- _EXERCISE REQUIREMENTS_
Write out every line of the listing below without changing a single character.
● ● ● ● ● ● ●
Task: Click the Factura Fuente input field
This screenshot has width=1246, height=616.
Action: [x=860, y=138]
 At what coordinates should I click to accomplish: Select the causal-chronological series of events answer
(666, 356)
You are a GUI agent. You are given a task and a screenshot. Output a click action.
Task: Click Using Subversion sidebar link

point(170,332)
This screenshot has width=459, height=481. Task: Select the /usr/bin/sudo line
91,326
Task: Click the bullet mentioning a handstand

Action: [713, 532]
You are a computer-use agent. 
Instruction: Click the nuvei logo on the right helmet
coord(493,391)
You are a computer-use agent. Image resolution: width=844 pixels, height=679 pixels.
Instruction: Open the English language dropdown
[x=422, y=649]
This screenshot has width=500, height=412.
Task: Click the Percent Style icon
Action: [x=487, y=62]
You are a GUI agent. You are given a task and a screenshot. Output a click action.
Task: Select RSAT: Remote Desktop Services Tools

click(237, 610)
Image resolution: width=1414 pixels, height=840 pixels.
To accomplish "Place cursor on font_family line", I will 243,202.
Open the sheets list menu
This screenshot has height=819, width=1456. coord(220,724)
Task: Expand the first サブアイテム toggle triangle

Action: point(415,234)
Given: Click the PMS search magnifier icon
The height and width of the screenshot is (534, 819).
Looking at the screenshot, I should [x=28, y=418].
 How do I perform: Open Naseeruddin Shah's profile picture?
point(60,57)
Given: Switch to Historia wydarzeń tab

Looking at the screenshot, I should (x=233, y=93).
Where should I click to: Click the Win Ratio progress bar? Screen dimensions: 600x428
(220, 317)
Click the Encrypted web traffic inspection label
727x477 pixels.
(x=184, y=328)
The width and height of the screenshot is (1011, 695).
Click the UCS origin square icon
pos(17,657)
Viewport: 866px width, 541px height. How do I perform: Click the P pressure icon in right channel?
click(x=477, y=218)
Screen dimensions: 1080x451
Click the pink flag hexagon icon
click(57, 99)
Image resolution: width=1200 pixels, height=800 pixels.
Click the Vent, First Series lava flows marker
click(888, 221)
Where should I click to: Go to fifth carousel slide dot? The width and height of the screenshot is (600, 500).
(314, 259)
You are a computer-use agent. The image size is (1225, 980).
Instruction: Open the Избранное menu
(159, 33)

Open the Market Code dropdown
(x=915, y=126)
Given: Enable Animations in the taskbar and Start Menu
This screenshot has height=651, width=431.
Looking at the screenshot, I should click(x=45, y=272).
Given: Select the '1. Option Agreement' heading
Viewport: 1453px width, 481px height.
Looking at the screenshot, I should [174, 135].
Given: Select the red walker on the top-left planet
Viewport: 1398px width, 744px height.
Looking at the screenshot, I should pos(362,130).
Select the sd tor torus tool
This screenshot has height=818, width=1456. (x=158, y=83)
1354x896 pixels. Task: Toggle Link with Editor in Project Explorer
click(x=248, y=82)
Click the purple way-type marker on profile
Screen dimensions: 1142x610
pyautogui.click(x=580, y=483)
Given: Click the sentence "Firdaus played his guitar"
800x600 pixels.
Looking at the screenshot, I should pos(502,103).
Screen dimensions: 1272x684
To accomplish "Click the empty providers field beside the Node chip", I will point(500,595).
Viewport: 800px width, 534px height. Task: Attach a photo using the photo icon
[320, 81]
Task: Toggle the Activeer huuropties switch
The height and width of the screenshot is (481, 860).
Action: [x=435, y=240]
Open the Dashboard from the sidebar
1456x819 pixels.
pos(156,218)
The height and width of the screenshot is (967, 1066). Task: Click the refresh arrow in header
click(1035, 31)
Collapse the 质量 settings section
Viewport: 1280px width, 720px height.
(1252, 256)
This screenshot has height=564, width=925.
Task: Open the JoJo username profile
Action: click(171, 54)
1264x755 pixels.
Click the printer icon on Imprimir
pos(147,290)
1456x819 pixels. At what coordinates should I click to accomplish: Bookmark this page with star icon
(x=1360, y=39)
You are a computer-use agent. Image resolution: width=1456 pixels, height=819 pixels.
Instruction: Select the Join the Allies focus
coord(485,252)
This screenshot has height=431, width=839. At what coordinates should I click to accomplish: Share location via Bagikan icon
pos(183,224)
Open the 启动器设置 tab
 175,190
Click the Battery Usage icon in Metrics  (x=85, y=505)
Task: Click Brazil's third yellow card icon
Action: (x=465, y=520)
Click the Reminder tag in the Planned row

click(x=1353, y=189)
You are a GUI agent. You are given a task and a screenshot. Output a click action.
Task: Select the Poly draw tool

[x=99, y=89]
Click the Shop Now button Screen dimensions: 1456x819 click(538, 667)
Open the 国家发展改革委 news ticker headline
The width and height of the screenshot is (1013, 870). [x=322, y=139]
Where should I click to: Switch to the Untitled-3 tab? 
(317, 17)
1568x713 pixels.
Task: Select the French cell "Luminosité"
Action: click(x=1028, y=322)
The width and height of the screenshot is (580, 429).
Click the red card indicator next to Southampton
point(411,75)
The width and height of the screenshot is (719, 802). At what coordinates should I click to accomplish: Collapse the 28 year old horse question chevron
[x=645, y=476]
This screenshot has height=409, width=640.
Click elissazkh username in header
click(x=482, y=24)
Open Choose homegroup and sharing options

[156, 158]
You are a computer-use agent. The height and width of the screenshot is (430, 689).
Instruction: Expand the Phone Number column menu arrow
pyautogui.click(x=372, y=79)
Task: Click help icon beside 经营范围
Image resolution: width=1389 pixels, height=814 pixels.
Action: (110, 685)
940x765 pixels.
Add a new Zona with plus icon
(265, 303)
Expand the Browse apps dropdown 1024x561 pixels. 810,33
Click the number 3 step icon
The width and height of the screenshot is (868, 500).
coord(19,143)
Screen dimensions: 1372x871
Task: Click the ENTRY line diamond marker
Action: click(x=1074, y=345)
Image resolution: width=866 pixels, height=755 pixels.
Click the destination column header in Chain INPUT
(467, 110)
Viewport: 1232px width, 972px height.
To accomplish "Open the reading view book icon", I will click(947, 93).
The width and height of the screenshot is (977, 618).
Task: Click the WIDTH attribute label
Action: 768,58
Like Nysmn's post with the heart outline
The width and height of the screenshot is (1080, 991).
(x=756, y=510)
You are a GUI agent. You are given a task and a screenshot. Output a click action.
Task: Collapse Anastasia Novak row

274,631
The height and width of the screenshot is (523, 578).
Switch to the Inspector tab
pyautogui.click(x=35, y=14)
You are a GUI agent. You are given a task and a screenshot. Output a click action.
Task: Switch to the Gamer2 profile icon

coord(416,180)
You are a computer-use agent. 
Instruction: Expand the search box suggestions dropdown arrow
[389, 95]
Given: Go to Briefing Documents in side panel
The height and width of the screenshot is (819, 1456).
● ● ● ● ● ● ●
- _FULL OUTPUT_
Task: Click the Factura Fuente input field
This screenshot has width=1246, height=616.
Action: [x=860, y=138]
 At what coordinates should I click to accomplish: Select the causal-chronological series of events answer
(666, 356)
You are a GUI agent. You are given a task and a screenshot. Output a click action.
Task: Click Using Subversion sidebar link

point(170,332)
This screenshot has width=459, height=481. Task: Select the /usr/bin/sudo line
91,326
Task: Click the bullet mentioning a handstand

Action: [713, 532]
You are a computer-use agent. 
Instruction: Click the nuvei logo on the right helmet
coord(493,391)
You are a computer-use agent. Image resolution: width=844 pixels, height=679 pixels.
Instruction: Open the English language dropdown
[x=422, y=649]
This screenshot has width=500, height=412.
Task: Click the Percent Style icon
Action: [x=487, y=62]
You are a GUI agent. You are given a task and a screenshot. Output a click action.
Task: Select RSAT: Remote Desktop Services Tools

click(237, 610)
Image resolution: width=1414 pixels, height=840 pixels.
To accomplish "Place cursor on font_family line", I will 243,202.
Open the sheets list menu
This screenshot has height=819, width=1456. coord(220,724)
Task: Expand the first サブアイテム toggle triangle

Action: point(415,234)
Given: Click the PMS search magnifier icon
The height and width of the screenshot is (534, 819).
Looking at the screenshot, I should [x=28, y=418].
 How do I perform: Open Naseeruddin Shah's profile picture?
point(60,57)
Given: Switch to Historia wydarzeń tab

Looking at the screenshot, I should (x=233, y=93).
Where should I click to: Click the Win Ratio progress bar? Screen dimensions: 600x428
(220, 317)
Click the Encrypted web traffic inspection label
727x477 pixels.
(x=184, y=328)
The width and height of the screenshot is (1011, 695).
Click the UCS origin square icon
pos(17,657)
Viewport: 866px width, 541px height. How do I perform: Click the P pressure icon in right channel?
click(x=477, y=218)
Screen dimensions: 1080x451
Click the pink flag hexagon icon
click(57, 99)
Image resolution: width=1200 pixels, height=800 pixels.
Click the Vent, First Series lava flows marker
click(888, 221)
Where should I click to: Go to fifth carousel slide dot? The width and height of the screenshot is (600, 500).
(314, 259)
You are a computer-use agent. The image size is (1225, 980).
Instruction: Open the Избранное menu
(159, 33)

Open the Market Code dropdown
(x=915, y=126)
Given: Enable Animations in the taskbar and Start Menu
This screenshot has height=651, width=431.
Looking at the screenshot, I should click(x=45, y=272).
Given: Select the '1. Option Agreement' heading
Viewport: 1453px width, 481px height.
Looking at the screenshot, I should [174, 135].
Given: Select the red walker on the top-left planet
Viewport: 1398px width, 744px height.
Looking at the screenshot, I should pos(362,130).
Select the sd tor torus tool
This screenshot has height=818, width=1456. (x=158, y=83)
1354x896 pixels. Task: Toggle Link with Editor in Project Explorer
click(x=248, y=82)
Click the purple way-type marker on profile
Screen dimensions: 1142x610
pyautogui.click(x=580, y=483)
Given: Click the sentence "Firdaus played his guitar"
800x600 pixels.
Looking at the screenshot, I should pos(502,103).
Screen dimensions: 1272x684
To accomplish "Click the empty providers field beside the Node chip", I will point(500,595).
Viewport: 800px width, 534px height. Task: Attach a photo using the photo icon
[320, 81]
Task: Toggle the Activeer huuropties switch
The height and width of the screenshot is (481, 860).
Action: [x=435, y=240]
Open the Dashboard from the sidebar
1456x819 pixels.
pos(156,218)
The height and width of the screenshot is (967, 1066). Task: Click the refresh arrow in header
click(1035, 31)
Collapse the 质量 settings section
Viewport: 1280px width, 720px height.
(1252, 256)
This screenshot has height=564, width=925.
Task: Open the JoJo username profile
Action: click(171, 54)
1264x755 pixels.
Click the printer icon on Imprimir
pos(147,290)
1456x819 pixels. At what coordinates should I click to accomplish: Bookmark this page with star icon
(x=1360, y=39)
You are a computer-use agent. Image resolution: width=1456 pixels, height=819 pixels.
Instruction: Select the Join the Allies focus
coord(485,252)
This screenshot has height=431, width=839. At what coordinates should I click to accomplish: Share location via Bagikan icon
pos(183,224)
Open the 启动器设置 tab
 175,190
Click the Battery Usage icon in Metrics  (x=85, y=505)
Task: Click Brazil's third yellow card icon
Action: (x=465, y=520)
Click the Reminder tag in the Planned row

click(x=1353, y=189)
You are a GUI agent. You are given a task and a screenshot. Output a click action.
Task: Select the Poly draw tool

[x=99, y=89]
Click the Shop Now button Screen dimensions: 1456x819 click(538, 667)
Open the 国家发展改革委 news ticker headline
The width and height of the screenshot is (1013, 870). [x=322, y=139]
Where should I click to: Switch to the Untitled-3 tab? 
(317, 17)
1568x713 pixels.
Task: Select the French cell "Luminosité"
Action: click(x=1028, y=322)
The width and height of the screenshot is (580, 429).
Click the red card indicator next to Southampton
point(411,75)
The width and height of the screenshot is (719, 802). At what coordinates should I click to accomplish: Collapse the 28 year old horse question chevron
[x=645, y=476]
This screenshot has height=409, width=640.
Click elissazkh username in header
click(x=482, y=24)
Open Choose homegroup and sharing options

[156, 158]
You are a computer-use agent. The height and width of the screenshot is (430, 689).
Instruction: Expand the Phone Number column menu arrow
pyautogui.click(x=372, y=79)
Task: Click help icon beside 经营范围
Image resolution: width=1389 pixels, height=814 pixels.
Action: (110, 685)
940x765 pixels.
Add a new Zona with plus icon
(265, 303)
Expand the Browse apps dropdown 1024x561 pixels. 810,33
Click the number 3 step icon
The width and height of the screenshot is (868, 500).
coord(19,143)
Screen dimensions: 1372x871
Task: Click the ENTRY line diamond marker
Action: click(x=1074, y=345)
Image resolution: width=866 pixels, height=755 pixels.
Click the destination column header in Chain INPUT
(467, 110)
Viewport: 1232px width, 972px height.
To accomplish "Open the reading view book icon", I will click(947, 93).
The width and height of the screenshot is (977, 618).
Task: Click the WIDTH attribute label
Action: 768,58
Like Nysmn's post with the heart outline
The width and height of the screenshot is (1080, 991).
(x=756, y=510)
You are a GUI agent. You are given a task and a screenshot. Output a click action.
Task: Collapse Anastasia Novak row

274,631
The height and width of the screenshot is (523, 578).
Switch to the Inspector tab
pyautogui.click(x=35, y=14)
You are a GUI agent. You are given a task and a screenshot. Output a click action.
Task: Switch to the Gamer2 profile icon

coord(416,180)
You are a computer-use agent. 
Instruction: Expand the search box suggestions dropdown arrow
[389, 95]
Given: Go to Briefing Documents in side panel
The height and width of the screenshot is (819, 1456).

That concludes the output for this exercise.